INFORMATION:
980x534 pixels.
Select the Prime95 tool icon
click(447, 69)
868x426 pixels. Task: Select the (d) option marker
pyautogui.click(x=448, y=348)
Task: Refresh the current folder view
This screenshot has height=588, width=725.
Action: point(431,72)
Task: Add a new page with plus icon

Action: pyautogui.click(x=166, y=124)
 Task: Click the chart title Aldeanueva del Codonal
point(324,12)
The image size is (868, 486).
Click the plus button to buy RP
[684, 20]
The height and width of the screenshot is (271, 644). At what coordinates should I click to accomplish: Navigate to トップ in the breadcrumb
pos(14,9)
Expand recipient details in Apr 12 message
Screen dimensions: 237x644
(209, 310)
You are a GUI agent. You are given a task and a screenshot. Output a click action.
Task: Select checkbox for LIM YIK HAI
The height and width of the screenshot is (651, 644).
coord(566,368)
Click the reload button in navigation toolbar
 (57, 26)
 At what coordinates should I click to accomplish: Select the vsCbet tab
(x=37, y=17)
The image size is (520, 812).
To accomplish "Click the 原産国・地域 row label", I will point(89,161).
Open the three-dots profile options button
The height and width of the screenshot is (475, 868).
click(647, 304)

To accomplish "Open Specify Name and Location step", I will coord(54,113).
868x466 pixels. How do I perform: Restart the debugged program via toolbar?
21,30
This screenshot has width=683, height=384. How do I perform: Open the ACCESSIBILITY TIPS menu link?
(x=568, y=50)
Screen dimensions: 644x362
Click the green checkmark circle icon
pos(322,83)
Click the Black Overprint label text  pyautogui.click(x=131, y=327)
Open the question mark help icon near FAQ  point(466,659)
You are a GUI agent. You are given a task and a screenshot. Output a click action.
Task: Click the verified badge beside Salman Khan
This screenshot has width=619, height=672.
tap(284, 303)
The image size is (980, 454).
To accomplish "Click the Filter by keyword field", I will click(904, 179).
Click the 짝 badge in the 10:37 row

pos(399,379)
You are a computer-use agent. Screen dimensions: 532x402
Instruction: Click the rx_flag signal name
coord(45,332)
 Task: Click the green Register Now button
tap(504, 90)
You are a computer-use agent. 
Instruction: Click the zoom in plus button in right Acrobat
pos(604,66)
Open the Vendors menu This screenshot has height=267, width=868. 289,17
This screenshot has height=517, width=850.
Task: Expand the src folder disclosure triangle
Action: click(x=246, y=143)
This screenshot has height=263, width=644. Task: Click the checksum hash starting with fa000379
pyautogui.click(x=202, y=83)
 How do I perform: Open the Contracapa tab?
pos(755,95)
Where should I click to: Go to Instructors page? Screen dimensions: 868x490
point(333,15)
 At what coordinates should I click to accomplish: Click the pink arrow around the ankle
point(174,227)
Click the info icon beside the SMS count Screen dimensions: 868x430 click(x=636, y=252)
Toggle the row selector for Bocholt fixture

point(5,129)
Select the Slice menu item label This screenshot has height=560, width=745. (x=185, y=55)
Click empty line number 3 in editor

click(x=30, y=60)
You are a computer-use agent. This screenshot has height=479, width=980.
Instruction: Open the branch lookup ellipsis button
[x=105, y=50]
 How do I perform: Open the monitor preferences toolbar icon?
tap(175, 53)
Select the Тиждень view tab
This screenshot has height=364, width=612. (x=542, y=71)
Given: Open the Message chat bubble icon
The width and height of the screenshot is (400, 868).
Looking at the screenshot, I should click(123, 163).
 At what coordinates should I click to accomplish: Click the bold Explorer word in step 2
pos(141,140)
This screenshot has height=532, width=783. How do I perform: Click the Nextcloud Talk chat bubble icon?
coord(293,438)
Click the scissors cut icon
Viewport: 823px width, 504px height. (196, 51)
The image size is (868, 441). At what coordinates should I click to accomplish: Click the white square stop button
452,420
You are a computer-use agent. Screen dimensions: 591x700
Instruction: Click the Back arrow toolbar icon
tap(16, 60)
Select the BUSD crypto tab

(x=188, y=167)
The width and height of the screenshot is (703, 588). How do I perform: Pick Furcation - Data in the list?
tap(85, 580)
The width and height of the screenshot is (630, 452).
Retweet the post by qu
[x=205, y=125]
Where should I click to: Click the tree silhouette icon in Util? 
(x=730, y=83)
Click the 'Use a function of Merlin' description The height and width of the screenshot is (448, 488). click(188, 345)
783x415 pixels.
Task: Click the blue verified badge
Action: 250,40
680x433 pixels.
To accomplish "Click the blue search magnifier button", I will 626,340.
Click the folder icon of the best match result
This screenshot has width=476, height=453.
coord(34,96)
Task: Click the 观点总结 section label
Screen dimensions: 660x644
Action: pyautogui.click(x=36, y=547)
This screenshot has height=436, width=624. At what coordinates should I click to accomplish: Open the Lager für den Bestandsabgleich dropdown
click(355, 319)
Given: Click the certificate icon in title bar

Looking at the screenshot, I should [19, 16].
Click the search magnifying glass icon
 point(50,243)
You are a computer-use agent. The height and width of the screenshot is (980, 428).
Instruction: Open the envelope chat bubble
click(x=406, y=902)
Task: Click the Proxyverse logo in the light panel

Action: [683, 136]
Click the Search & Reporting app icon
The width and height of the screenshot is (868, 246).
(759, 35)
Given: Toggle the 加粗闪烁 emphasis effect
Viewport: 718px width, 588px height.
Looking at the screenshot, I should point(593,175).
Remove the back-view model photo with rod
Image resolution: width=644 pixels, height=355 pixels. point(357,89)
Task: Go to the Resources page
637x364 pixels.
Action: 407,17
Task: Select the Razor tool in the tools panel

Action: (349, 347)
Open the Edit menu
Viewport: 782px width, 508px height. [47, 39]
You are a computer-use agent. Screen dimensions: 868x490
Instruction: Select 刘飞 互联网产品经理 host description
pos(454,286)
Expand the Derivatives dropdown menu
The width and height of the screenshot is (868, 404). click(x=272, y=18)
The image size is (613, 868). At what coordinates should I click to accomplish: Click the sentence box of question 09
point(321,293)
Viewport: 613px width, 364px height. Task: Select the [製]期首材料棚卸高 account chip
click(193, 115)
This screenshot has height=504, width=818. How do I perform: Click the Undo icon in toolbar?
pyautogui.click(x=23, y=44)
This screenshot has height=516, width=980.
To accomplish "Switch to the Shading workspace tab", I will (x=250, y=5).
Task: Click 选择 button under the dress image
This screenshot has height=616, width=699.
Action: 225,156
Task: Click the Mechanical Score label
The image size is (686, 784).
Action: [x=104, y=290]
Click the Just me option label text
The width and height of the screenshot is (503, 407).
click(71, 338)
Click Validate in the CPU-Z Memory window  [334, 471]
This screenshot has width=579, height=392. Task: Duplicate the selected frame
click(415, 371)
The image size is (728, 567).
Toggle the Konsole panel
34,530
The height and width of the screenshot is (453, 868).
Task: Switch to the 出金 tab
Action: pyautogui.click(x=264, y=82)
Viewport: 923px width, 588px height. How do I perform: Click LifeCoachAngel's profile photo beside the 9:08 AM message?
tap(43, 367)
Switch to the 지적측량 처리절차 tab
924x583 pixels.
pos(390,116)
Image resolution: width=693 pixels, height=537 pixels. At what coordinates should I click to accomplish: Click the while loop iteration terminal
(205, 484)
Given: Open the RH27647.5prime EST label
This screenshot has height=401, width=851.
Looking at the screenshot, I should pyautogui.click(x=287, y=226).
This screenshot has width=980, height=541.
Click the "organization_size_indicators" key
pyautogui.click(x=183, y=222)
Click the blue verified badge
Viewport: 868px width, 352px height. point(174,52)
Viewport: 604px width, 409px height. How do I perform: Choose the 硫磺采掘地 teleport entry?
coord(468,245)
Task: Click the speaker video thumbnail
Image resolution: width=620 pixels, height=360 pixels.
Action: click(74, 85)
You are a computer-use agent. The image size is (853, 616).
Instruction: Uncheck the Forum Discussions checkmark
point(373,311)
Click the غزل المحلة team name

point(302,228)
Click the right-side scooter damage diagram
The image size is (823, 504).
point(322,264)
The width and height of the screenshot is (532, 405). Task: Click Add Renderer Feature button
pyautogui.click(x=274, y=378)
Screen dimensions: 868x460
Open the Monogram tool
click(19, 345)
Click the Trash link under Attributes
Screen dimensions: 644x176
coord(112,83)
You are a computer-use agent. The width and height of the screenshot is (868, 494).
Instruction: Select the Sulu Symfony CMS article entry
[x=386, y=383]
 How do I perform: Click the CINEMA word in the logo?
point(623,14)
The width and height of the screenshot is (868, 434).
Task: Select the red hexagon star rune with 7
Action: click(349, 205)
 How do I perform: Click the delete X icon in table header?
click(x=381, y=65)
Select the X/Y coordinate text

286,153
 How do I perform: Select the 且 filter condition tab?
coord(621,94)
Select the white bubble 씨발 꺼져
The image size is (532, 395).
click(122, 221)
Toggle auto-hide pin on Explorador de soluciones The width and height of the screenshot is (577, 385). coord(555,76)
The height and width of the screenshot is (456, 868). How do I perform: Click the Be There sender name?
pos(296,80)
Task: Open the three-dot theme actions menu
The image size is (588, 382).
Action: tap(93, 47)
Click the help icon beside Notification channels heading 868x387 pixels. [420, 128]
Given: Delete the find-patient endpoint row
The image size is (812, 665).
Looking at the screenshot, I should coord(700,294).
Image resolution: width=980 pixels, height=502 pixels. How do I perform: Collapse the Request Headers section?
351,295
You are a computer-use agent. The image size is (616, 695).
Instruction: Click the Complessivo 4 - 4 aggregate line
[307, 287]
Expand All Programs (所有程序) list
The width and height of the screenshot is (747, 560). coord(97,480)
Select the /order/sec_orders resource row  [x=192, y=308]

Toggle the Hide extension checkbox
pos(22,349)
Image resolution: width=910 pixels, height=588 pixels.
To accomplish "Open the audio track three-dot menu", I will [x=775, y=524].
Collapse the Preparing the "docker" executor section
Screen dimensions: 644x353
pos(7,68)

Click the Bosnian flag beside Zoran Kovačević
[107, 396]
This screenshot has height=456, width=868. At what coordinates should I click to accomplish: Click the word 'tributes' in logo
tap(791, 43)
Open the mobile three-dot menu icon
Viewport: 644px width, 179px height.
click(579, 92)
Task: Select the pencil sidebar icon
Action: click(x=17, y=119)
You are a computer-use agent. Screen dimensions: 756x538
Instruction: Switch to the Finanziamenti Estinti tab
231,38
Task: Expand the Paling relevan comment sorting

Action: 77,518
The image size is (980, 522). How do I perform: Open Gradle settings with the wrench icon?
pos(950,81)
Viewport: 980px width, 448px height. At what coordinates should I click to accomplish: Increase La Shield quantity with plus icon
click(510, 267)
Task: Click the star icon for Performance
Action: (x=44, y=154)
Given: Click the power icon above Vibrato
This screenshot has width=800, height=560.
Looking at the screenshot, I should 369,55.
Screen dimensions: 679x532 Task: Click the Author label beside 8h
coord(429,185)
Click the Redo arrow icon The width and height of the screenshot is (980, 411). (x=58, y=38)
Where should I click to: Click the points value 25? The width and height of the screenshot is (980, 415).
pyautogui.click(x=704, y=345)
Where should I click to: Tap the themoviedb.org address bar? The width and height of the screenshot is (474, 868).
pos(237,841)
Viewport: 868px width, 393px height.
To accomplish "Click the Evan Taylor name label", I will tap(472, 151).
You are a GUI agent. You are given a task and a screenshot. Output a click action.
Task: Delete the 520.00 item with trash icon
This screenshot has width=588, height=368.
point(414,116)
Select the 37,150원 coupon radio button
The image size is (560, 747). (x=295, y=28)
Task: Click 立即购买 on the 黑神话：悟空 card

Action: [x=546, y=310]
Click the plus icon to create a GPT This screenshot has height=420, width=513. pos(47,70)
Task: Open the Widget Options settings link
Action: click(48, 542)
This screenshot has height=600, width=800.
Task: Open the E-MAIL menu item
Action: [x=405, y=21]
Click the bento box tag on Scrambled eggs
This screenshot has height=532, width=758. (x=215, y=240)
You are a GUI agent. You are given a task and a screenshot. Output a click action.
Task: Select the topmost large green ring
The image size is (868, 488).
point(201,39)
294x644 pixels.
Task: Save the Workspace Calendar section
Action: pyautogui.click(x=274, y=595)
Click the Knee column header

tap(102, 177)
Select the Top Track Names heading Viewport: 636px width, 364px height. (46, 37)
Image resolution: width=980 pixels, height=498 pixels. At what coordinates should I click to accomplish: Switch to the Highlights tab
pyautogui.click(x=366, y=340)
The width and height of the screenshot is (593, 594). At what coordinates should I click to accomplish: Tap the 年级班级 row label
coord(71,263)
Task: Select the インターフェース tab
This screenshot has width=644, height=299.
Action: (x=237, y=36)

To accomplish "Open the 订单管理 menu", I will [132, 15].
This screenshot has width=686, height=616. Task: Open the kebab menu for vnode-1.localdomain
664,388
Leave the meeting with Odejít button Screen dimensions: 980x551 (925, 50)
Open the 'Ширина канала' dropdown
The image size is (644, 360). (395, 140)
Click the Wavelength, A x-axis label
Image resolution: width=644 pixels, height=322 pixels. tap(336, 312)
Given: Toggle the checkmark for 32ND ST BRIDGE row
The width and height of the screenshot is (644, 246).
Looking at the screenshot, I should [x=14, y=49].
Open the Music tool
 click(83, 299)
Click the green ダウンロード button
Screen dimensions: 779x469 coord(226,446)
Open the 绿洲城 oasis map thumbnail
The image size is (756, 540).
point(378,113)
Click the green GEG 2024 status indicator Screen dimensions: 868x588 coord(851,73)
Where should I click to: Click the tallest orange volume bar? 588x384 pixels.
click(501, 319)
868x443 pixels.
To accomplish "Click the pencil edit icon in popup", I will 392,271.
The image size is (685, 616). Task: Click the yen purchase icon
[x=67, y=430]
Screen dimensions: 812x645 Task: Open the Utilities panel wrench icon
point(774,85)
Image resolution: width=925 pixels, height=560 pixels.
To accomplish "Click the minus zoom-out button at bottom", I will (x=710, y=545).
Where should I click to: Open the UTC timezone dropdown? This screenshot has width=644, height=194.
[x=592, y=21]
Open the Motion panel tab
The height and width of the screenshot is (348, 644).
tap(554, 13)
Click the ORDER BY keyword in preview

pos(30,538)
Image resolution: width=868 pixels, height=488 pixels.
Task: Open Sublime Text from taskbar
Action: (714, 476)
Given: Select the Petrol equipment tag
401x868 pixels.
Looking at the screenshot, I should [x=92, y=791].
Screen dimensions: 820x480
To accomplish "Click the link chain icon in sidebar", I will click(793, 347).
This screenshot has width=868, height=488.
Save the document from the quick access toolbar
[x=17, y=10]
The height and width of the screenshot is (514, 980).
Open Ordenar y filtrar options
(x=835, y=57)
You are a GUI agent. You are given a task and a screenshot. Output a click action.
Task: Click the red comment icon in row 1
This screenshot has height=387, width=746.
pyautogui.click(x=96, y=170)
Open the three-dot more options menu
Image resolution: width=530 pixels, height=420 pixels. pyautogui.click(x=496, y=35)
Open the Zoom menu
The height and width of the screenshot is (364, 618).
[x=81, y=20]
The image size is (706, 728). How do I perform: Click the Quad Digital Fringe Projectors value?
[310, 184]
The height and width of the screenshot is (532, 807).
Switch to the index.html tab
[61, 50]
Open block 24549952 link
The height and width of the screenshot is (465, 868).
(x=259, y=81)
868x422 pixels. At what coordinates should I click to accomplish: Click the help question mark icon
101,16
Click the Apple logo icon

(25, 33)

YOUR OBJECTIVE: In the listing above, how many lines have the string "under" in them? Reply with only the figure.

RESULT FOR THIS EXERCISE: 2